The Contractor Connection
Swinerton demolishes the environmental-construction barrier
Joe Carter -- Interior Design, 10/1/2004 12:00:00 AM
Straw bales estimated to provide an R-30 wall insulation value at the Presentation Center's dining hall in Los Gatos, California.
A Kalwall translucent roof system that supplies 100 percent of daytime illumination at the Puente Learning Center, Los Angeles.
Sunlight softened and diffused by ceiling-mounted deep-cell parabolic diffusers before it arrives in the center's main lobby.
Energy-efficient Founder's Hall at Soka University of America in Aliso Viejo, California.
The university library, featuring the first naturally ventilated smoke-evacuation system in the U.S.
A rendering of San Francisco's M.H. de Young Museum, clad in copper with an 80 percent recycled content.
Recycling 75 percent of demolition debris during the renovation.
Swinerton Builders isn't trying to be trendy when it proclaims its mission "to be recognized as the premier 'green building' contractor in the West." The 116-year-old San Francisco construction giant likes to point out that it was putting up buildings with living roofs and daylight-friendly step-back designs way back in the '70's, 20 years before the founding of the U.S. Green Building Council.
These days, green projects account for 20 percent of Swinerton's port- folio. The company has completed over 50 such jobs in the past decade—for clients including Sony, Pacific Bell, and Gap—and two dozen more LEED contenders are in the works. Daniel Smith & Associates Architects, a Berkeley firm, has hired Swinerton to construct a straw-bale dining hall for the Presentation Center, an interfaith retreat in Los Gatos. For the $135 million renovation of San Francisco's beloved M.H. de Young Museum, Swinerton is working with Pritzker Prize winners Herzog & de Meuron.
"We see green building as a service that all our professionals provide, as opposed to having a separate group," says operations manager Bill Krill, who makes sure that the company's 15 satellite offices are working from the same green playbook. "We've recruited people across the company—accountants, engineers, superintendents, estimators.
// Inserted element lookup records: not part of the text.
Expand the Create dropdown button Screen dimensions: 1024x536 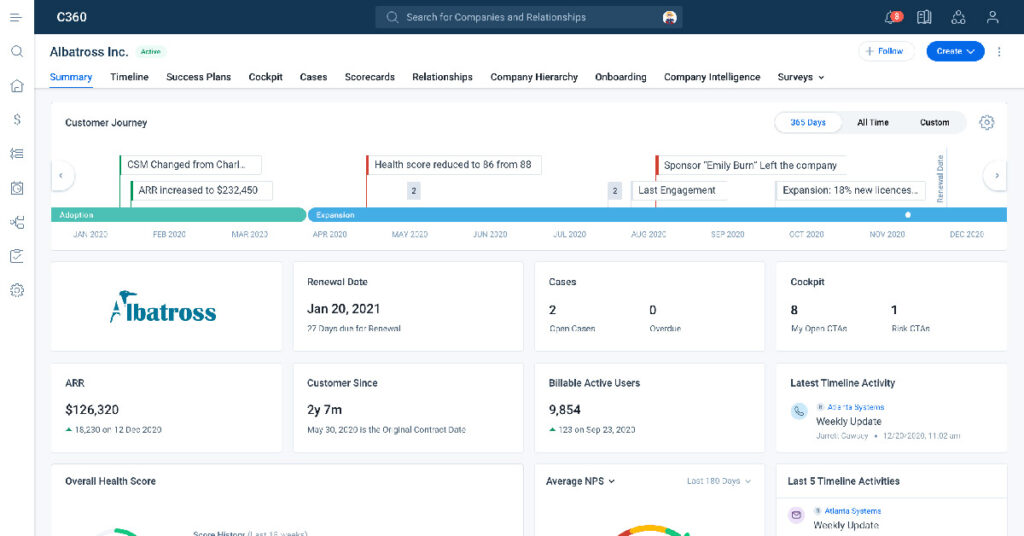[955, 51]
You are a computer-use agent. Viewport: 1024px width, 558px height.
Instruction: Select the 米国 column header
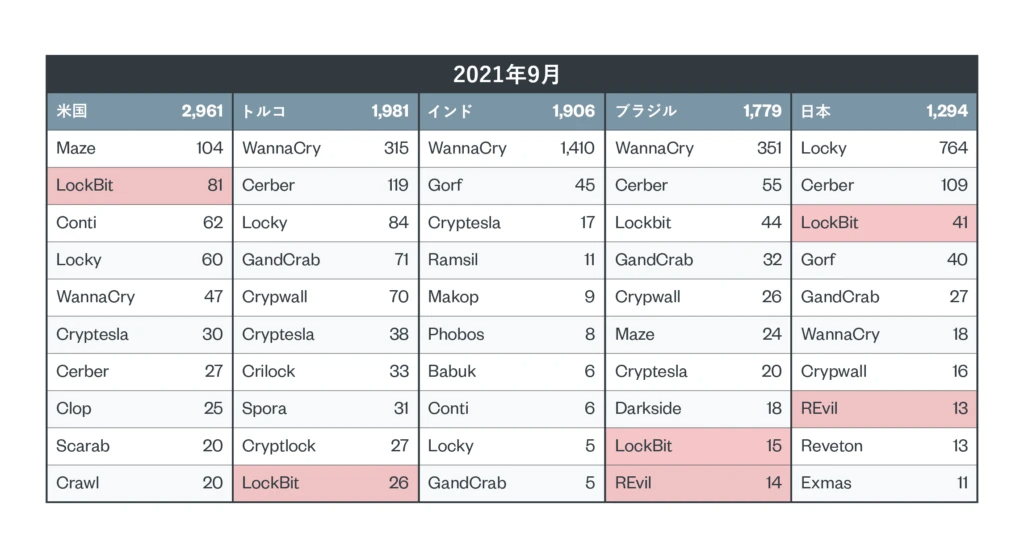(x=73, y=111)
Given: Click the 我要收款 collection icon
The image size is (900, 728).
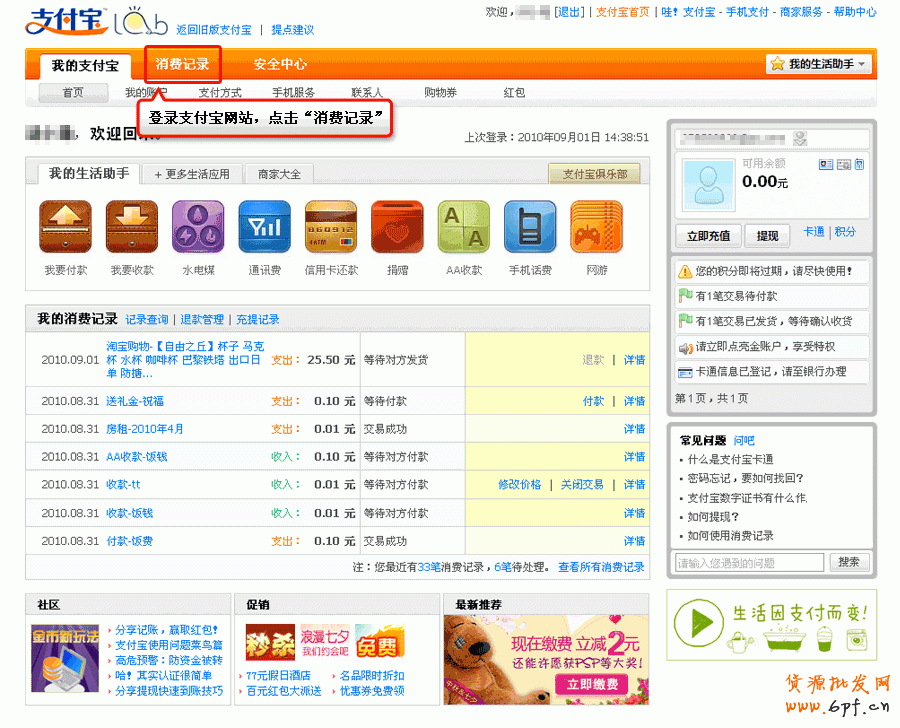Looking at the screenshot, I should point(132,227).
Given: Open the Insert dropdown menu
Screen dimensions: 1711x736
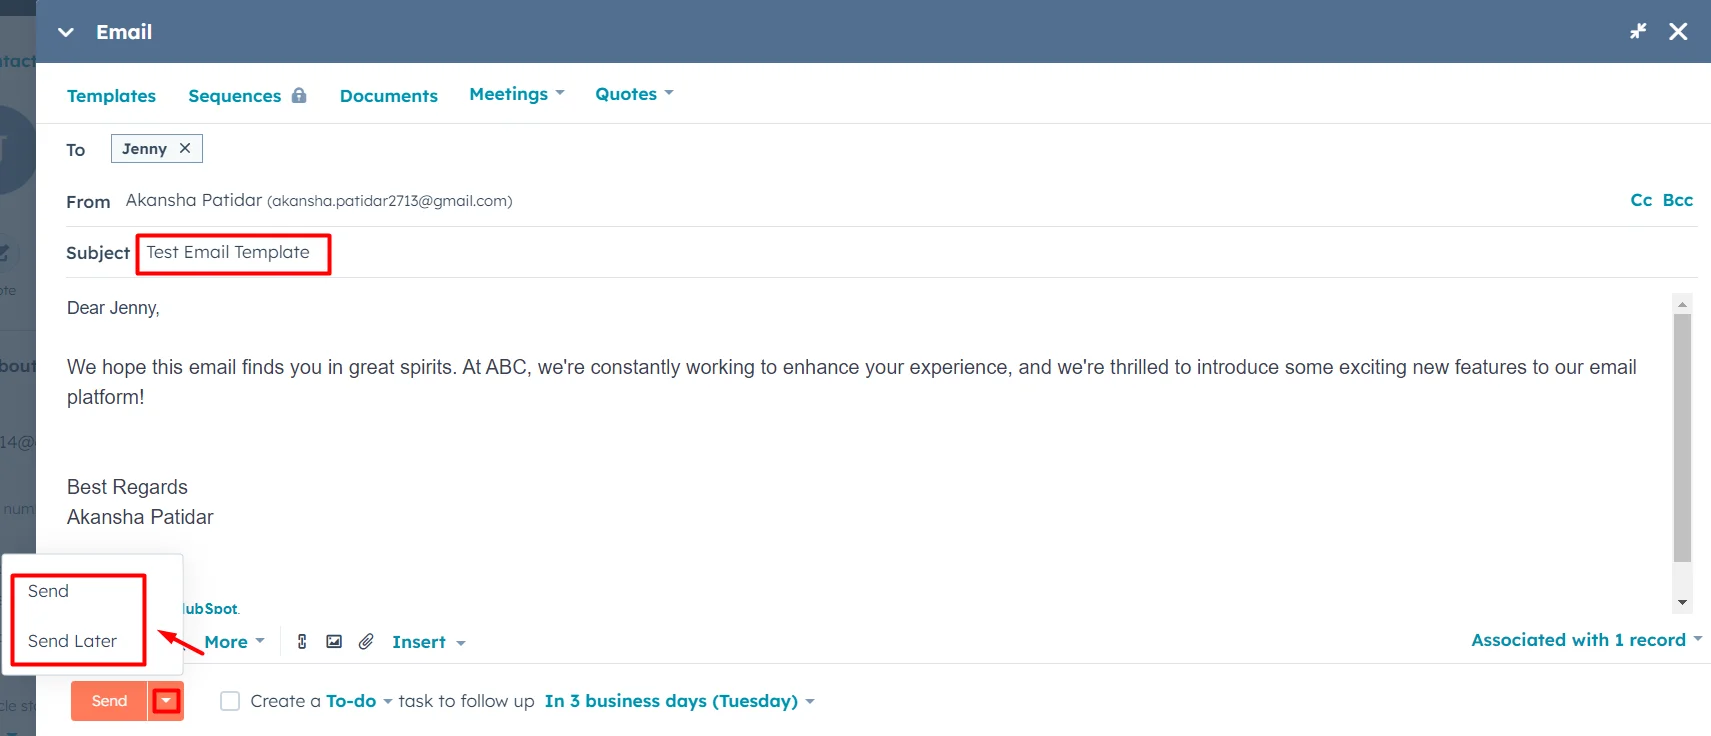Looking at the screenshot, I should [x=426, y=641].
At this point, green building isn't so much a market as a delivery method."
Those methods have helped Swinerton reap major health and financial benefits for itself, clients, and the community. As a member of the Center for the Built Environment at the University of California at Berkeley, the company is engaged in research to evaluate the effectiveness of under-floor air distribution, task and ambient lighting, and operable windows in addition to their impact on worker productivity. The company even turned its own 67,000-square-foot headquarters into a laboratory for studying environmentally sensitive, energy-efficient construction techniques.
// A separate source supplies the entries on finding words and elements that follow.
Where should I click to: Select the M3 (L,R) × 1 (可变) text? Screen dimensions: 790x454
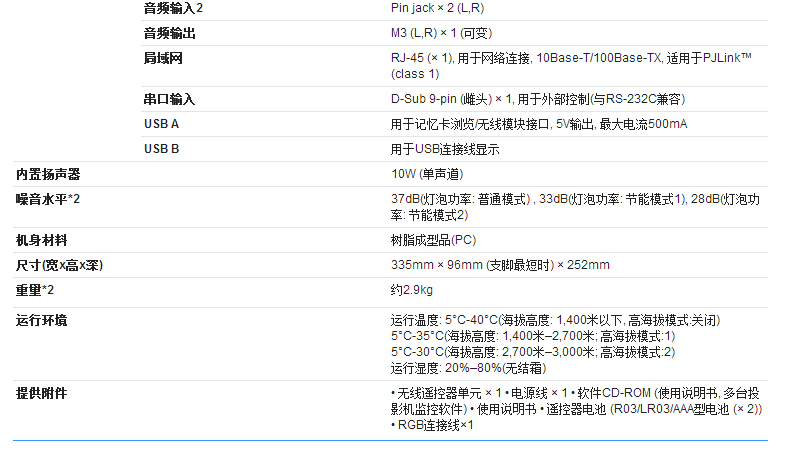[449, 33]
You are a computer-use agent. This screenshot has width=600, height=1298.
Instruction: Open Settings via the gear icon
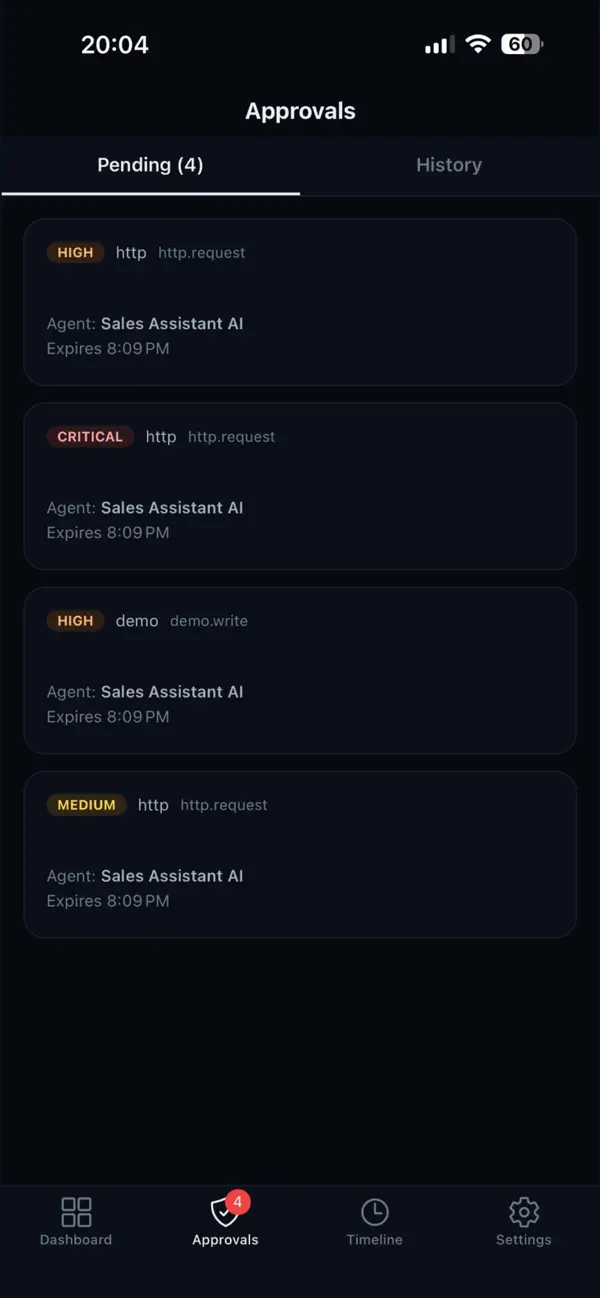(523, 1211)
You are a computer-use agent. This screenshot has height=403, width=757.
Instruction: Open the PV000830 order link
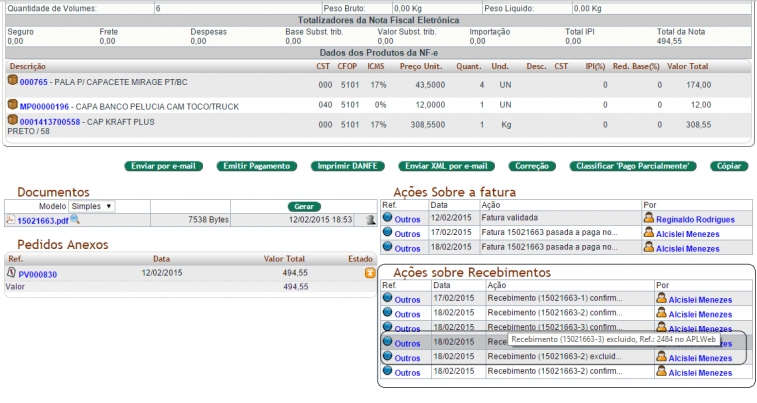coord(38,274)
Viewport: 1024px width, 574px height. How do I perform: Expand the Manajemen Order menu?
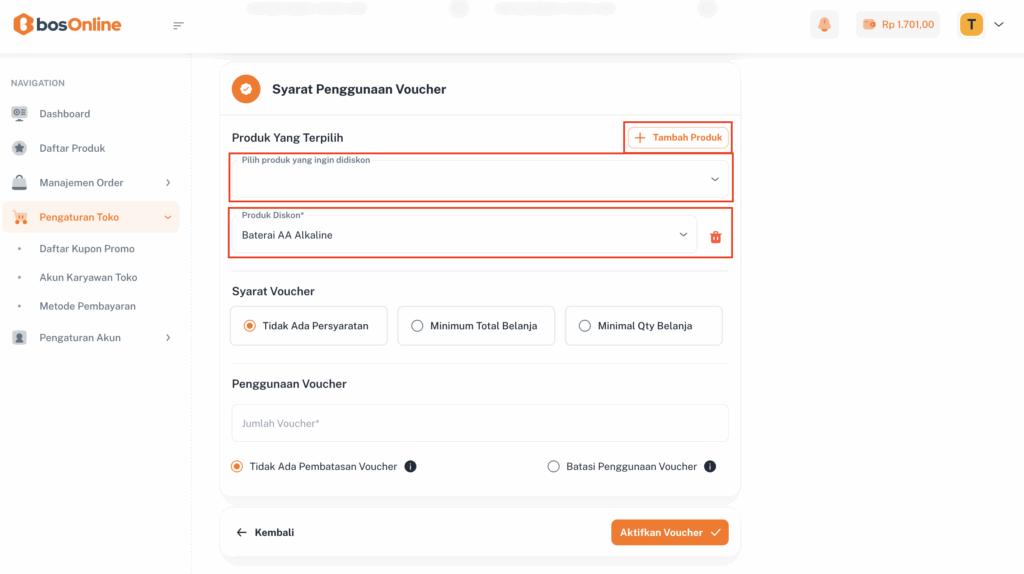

Swinerton tore the building "back to the shell," says Krill, to demonstrate how demolition offers prime opportunities to employ sustainable strategies—as long as it becomes part of the design and construction process early on. "Because we sent all of our debris to Golden Gate Disposal & Recycling, we didn't get charged a premium for materials separation at their landfill," Krill says. "When there's no extra cost, it's a no-brainer."
Communication between the construction crew and the hauler was key to accurate documentation. As a result, 70 percent of the materials were recycled into products, an achievement that the USGBC recognized in awarding the project a LEED-EB gold rating upon completion.
"Seeing our employees in the new headquarters, with the abundant light and improved air quality—there's a definite change," says chairman and CEO Jim Gillette. "Everyone is happier." Certain green strategies can make the numbers-crunchers happier, too, saving money in the short run and reducing costly liability in the future.
Take duct systems and airborne dust. "Make sure all ductwork is capped," Krill cautions. "You can also phase construction, so you don't have lots of trades creating dust when you install the ducts."
An even greater threat comes from moisture's mold potential. "Keeping water out is very important in a green building. We're putting dehumidifiers in some of ours for just that reason," says Krill. "If you get mold in your ductwork, the remediation costs and liability potential are staggering. Dehumidification costs far less."
Amazingly, these critical details are sometimes given short shrift by designers, which is why the 1,200-employee company considers education a major part of the mission. In May, Swinerton cohosted its first Green Building Summit. Eco guru William McDonough gave the keynote address, telling his audience of architects, designers, scholars, and officials that—despite the "next industrial revolution" resulting from environmentally beneficial policies and technologies—a new approach to building would have to succeed on traditional terms. "We use the same criteria that most people do: cost, performance, and aesthetics. But to this we've added: Is it ecologically intelligent? Is it just? And is it fun?" he says. "We have to come up with a strategy of hope."